Work to complete.
Would you please set down the data again exactly as given, excluding the pictures?

*** Available data ***

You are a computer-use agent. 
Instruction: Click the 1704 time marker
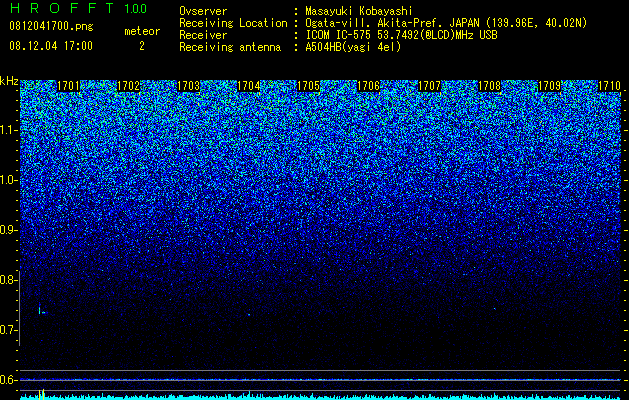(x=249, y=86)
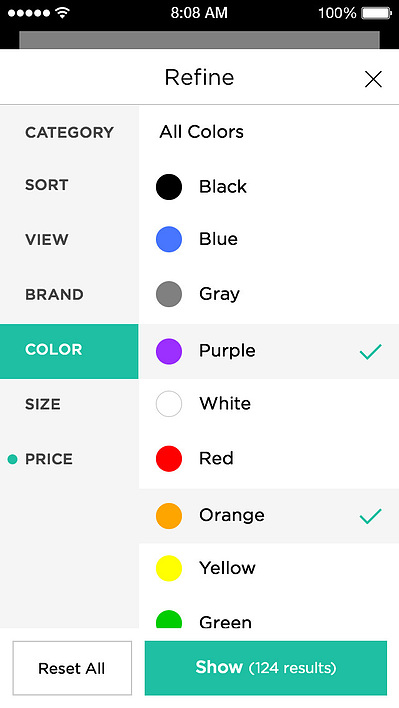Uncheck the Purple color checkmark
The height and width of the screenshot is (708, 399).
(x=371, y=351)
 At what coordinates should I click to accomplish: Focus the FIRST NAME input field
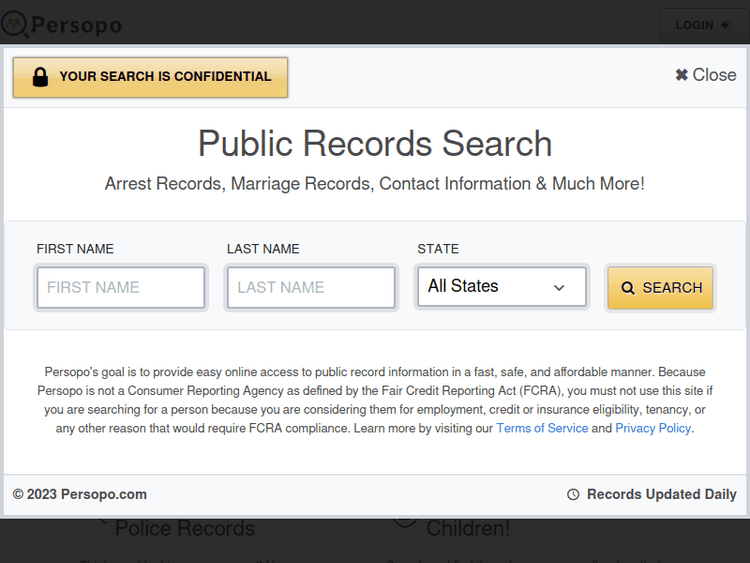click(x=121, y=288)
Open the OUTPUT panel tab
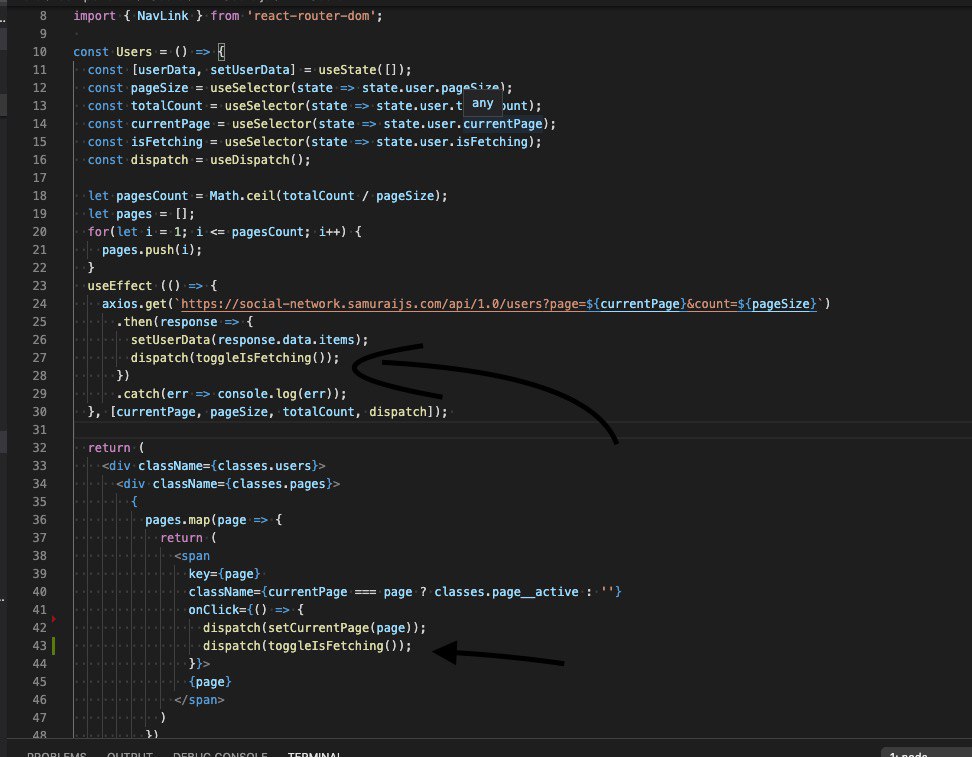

*** End of Available data ***

Response for this exercise.
You are a computer-use agent. 
Instruction: Click the 1704 time marker
(x=249, y=86)
Uncheck the Purple color checkmark
The height and width of the screenshot is (708, 399).
(x=371, y=351)
 At what coordinates should I click to accomplish: Focus the FIRST NAME input field
click(x=121, y=288)
Open the OUTPUT panel tab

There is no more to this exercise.